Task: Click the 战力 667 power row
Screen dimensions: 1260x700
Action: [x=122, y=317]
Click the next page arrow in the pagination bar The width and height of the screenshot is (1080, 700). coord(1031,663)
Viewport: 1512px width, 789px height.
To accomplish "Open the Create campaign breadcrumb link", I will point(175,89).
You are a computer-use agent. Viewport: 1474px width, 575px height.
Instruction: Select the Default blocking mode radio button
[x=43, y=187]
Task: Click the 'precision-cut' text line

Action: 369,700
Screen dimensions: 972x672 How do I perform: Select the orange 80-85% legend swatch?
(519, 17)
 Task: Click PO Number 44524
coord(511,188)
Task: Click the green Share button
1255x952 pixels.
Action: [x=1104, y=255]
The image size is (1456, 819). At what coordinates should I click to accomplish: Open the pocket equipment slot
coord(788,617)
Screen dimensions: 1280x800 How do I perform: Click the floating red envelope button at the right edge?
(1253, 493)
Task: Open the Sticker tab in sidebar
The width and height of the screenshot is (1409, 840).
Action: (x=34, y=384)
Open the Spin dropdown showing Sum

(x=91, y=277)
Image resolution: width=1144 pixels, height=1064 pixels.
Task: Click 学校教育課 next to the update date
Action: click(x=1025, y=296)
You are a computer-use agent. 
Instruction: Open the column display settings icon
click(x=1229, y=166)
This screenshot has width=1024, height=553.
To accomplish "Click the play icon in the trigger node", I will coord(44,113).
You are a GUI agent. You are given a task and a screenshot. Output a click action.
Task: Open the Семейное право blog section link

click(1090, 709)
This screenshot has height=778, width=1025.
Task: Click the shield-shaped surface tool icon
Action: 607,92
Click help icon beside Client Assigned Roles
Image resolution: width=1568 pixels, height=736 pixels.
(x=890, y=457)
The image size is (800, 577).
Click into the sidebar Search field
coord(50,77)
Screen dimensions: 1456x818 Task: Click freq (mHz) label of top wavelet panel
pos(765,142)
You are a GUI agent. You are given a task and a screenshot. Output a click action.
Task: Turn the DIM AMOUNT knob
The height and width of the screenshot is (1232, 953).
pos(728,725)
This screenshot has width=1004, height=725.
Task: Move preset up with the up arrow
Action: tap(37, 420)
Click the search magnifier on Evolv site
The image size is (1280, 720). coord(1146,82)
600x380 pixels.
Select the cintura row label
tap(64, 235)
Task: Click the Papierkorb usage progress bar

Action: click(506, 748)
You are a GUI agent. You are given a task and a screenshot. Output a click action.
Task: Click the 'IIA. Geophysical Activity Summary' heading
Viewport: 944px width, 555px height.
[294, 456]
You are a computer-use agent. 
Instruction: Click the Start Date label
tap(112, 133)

----------

Set down, exactly and without anything extra, every line from the one that contains "600x380 pixels." through the final line of the material.

600x380 pixels.
Select the cintura row label
tap(64, 235)
Task: Click the Papierkorb usage progress bar

Action: click(506, 748)
You are a GUI agent. You are given a task and a screenshot. Output a click action.
Task: Click the 'IIA. Geophysical Activity Summary' heading
Viewport: 944px width, 555px height.
[294, 456]
You are a computer-use agent. 
Instruction: Click the Start Date label
tap(112, 133)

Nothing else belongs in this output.